--- Exercise input ---
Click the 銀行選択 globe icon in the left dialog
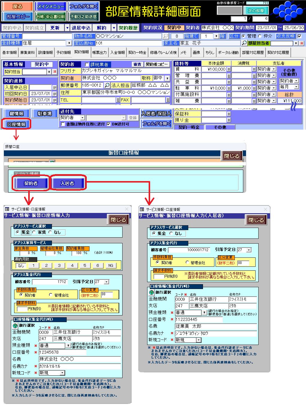Screen dimensions: 306x406 tap(15, 326)

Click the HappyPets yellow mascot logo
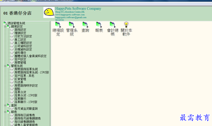tap(49, 12)
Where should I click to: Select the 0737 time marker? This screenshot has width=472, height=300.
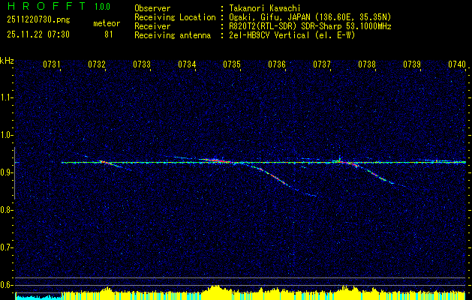322,65
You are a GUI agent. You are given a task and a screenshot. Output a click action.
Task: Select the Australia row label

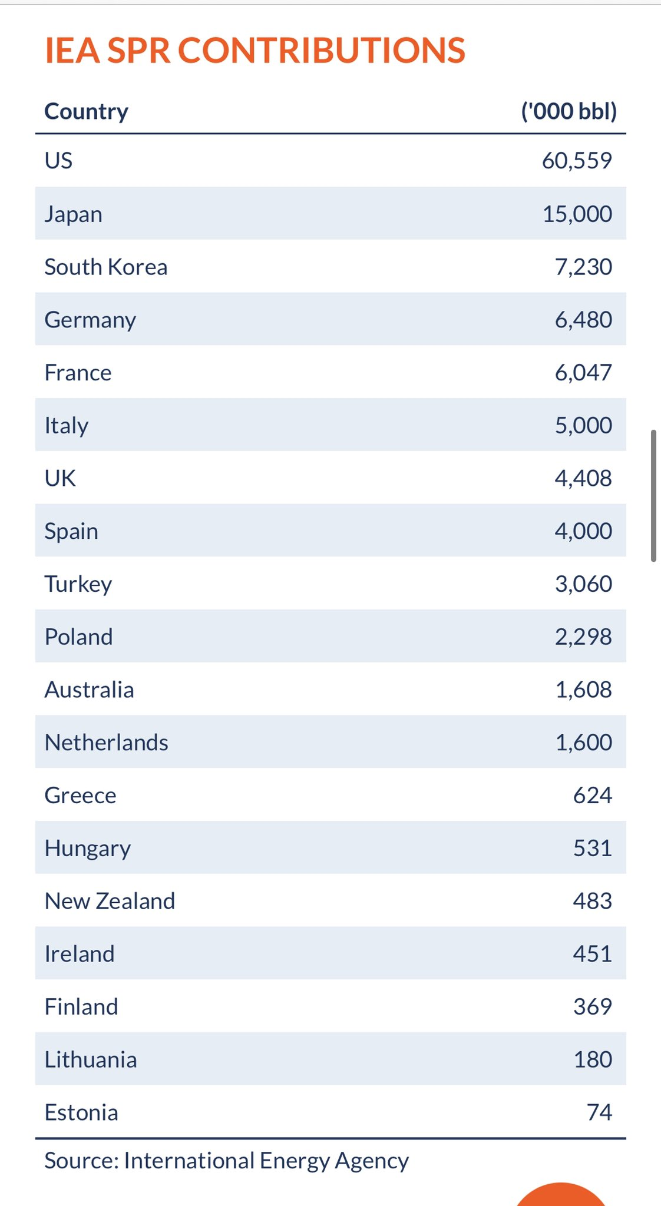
---
Exercise goal => Find the line containing "Where should I", then extract it and every line after it to the end of the data above, exactly and nothing else, without pictures.

Written response =>
Where should I click to: Select the 0737 time marker? This screenshot has width=472, height=300.
322,65
You are a GUI agent. You are given a task and a screenshot. Output a click action.
Task: Select the Australia row label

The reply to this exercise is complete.